今日はちょっと長い文章です。
お暇つぶしにどうぞ。
家の玄関を出ると、いつの間にか冠雪した富士山が良く見えた。
やっぱり富士山は雪化粧をしている方が「らしい」。
毎年、富士山に登ろうと仲間と言っているけど、なかなか実現しない。
みんな忙しい上に、そんなにホイッと登れないイメージがある。
僕は実は小学校高学年の頃に頂上まで行ったことがある。
家族旅行だった。富士五湖のどこかの宿に一泊して、翌早朝から出発。
5合目まで車で行ってそこから登る。
5合目のパーキングに着くと結構にぎやか。
雲か霧かに包まれた中で、おやつに持ってきたポテトチップスが
パンパンに膨らむ。
妹が「ポテチが中で増えた!」と騒いでいる。それは違う。
実は僕はこの登山にはめちゃくちゃ反対していた。
なぜなら…単純にめんどくさいから。というかしんどい。
富士山高い。頂上遠い。登るのやだ。
でも弟と妹は大はしゃぎ。いざ登り始めると、グングン先に行く。
二人とも相当スポーツ万能だったため早い早い。
僕はというと、グチグチブツブツ言いながらタラタラと
一家の一番後ろを行く。もちろん足取りも重い。
ただ、なんとなくやっぱり、あの頃は親が登ると言ったら
登るのだ。そういう逆らえない空気がやはりあった。
そうしてふてくされながら登っていると…
8合目に差し掛かったあたりだろうか、弟と妹が
座り込んでいる。その横に父親が困って立ち止っている。
あとから追いつく僕と母親。
高山病。
酸素の濃度が下がっていく中、ハイペースでガンガン
登ったため、体が付いていかなかったのだ。
動けなくなっている。まさかこの二人が。
本人たちも両親も、これ以上は無理という判断。
父が僕に聞く。「どうする?」
僕はなぜか「登る」と即答した。

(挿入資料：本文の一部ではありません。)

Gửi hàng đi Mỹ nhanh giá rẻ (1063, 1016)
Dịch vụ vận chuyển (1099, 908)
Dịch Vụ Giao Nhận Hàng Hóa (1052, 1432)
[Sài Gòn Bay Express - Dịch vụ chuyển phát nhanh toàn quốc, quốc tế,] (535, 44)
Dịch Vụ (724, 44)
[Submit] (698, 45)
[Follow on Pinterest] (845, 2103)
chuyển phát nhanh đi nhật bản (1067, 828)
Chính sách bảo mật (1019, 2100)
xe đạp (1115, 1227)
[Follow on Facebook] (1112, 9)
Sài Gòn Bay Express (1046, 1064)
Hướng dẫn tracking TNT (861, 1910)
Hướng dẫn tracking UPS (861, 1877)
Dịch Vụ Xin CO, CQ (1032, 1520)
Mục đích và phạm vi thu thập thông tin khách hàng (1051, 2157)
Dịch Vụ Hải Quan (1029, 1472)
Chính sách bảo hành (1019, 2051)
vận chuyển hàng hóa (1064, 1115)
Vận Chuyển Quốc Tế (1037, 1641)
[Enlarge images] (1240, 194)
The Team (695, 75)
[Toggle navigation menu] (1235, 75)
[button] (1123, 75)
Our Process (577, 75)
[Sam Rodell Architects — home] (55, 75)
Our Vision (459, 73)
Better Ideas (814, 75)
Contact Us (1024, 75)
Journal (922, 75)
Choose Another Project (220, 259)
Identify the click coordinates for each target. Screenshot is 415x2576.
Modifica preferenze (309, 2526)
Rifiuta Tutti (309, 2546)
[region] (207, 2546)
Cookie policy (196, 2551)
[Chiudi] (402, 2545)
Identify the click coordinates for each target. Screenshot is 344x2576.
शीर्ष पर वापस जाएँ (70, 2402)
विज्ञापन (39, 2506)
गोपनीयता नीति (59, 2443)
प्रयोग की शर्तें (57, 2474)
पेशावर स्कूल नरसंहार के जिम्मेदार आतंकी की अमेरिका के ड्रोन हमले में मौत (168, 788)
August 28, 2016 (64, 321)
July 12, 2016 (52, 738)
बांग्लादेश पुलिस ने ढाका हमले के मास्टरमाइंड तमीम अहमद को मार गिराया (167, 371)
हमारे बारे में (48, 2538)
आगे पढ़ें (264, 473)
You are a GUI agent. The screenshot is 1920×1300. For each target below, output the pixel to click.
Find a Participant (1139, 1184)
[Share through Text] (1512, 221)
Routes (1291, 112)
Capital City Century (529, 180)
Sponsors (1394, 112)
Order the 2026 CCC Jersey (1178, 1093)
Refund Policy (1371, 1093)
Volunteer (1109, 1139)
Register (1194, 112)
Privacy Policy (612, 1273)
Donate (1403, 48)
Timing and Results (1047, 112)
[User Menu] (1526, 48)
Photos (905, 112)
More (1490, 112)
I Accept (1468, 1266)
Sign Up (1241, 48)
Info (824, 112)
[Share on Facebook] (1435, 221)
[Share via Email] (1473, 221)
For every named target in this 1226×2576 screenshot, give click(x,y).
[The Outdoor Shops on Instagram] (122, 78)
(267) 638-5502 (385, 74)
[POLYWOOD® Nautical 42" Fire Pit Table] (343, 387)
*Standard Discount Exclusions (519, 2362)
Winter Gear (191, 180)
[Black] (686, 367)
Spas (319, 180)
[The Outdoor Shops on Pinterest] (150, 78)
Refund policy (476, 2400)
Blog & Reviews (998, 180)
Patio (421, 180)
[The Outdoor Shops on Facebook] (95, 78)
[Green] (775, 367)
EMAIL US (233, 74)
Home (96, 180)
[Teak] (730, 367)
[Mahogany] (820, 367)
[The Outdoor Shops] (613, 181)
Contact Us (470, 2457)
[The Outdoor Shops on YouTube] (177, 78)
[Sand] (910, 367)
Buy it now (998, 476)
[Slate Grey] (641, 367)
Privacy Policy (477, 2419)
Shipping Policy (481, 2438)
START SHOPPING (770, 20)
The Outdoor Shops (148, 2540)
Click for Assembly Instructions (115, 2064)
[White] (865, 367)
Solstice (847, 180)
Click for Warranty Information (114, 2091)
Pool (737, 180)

父も「よし」と頷く。
弟と妹には母が付いて下山することになった。
なんだか登らなきゃいけない気がした。
ここで自分が下山すると言ったら、家族旅行が終わってしまう。
誰かは登らなきゃいけない。じゃないといい思い出にならない。
そんな風に思った気がする。
その後9合目を過ぎ、同じように高山病の症状が出る僕。
数十メートル歩いてはぐったりと休み。そしてまた昇る。
頂上はもう見えていた。酸素スプレーと、杖に頼りながら
驚くほどゆっくり登っていく。
そして…ついに。
登った。頂上に到着した。使い果たした。これがあと50m
高い山だったら登れなかったんじゃないか。それくらいギリギリだった。
そして顔をあげると広がる世界。あの時の景色は今でも憶えている。
日本一の眺め。日本一の達成感!
想像をはるかに超えた感覚だった。
カメラ!と思ってバッグをあさるも、なんと弟のバッグに入れていた。
写真が撮れなかった。でもなぜか、全然かまわないと思った。
きっと撮っても収まらない。
きっと僕は、ダラダラと、息を切らすことなく、一定の
スローペースで登ったから頂上までいけたんだ。
一緒にハイペースで登っていたら無理だったろう。
ウサギとカメの話を最近思い出した。
あれは、
---どんなに早く走れても、油断して怠けていたらカメにすら追い抜かれてしまうよ---
という教訓だったろうか。僕は
---ゆっくりとした足取りでも、休まずに確かに足を出し続けていれば、ウサギにすら勝てるよ---
という風に受け止めている。
なんでも一緒だろうね。大事なのは進んでいること。
焦っちゃいけない。自分のペースで大丈夫。
じゃなきゃ自分がしんどくなる。
そうやって確実に確実に、頂上へ向かう。
そうしていればいつかどこかにはたどり着く。必ず。